== PASSAGE SHOWN ==

Bonnie pointed out how one of the most distinctive features of the Spanish Colonial Revival style building is its extensive tile work, which was noticeable in the sunken courtyard. “The architecture at the time of the New Deal was intended to instill a sense of security and stability,” Bonnie said. “Repeating patterns also helped instill a sense of security. After what the country had just come through and were going through, architects were looking to boost spirits.”
Moving inside, our tour group got a rare opportunity to look at the three-part “History of California” mural within the Police Station. Christina explained that the mural shows everything from the landing of Juan Rodriguez Cabrillo in San Diego in 1542 to the birth of the aircraft and movie industries in the Los Angeles area in chronological order. “The WPA’s Federal Art Project commissioned Helen Lundeberg to paint the mural in 1941,” Bonnie said. “In 1993, the mural was completely restored at a cost of $80,000.”

===

→ **WORK REQUEST**
Answer these questions from the passage about the tour of the Police Station building.
(a) Which feature of the building was noticeable in the sunken courtyard?
(b) Who was commissioned to paint the "History of California" mural, and in what year?
(c) How much did the 1993 restoration of the mural cost?
The rows after this passage were taken from a different source.

== DATA TO EXAMINE ==

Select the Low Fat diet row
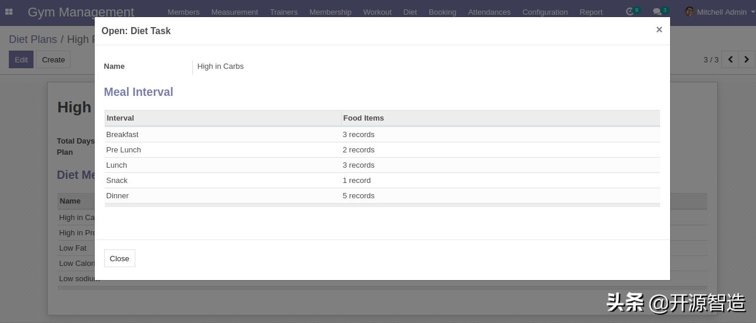This screenshot has height=323, width=756. (x=73, y=248)
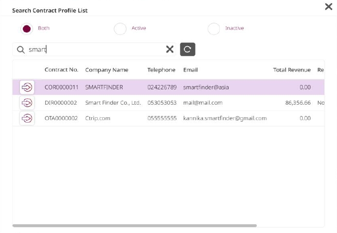Clear the search text with X icon
337x233 pixels.
click(x=170, y=49)
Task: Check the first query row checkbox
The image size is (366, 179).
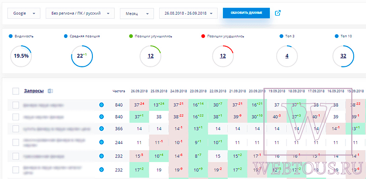Action: [16, 105]
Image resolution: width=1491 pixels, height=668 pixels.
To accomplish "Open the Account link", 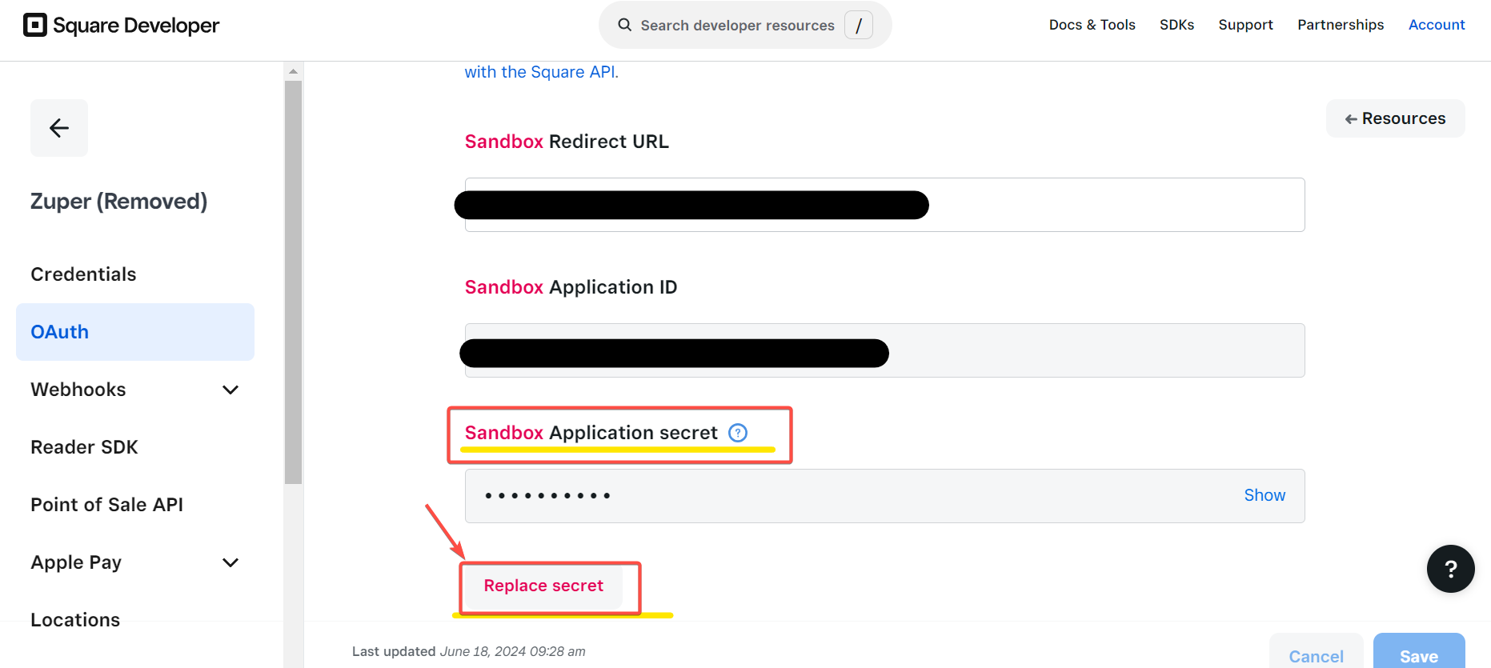I will 1436,25.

===

→ **ANSWER FOR THIS EXERCISE**
(a) Its extensive tile work
(b) Helen Lundeberg, in 1941
(c) $80,000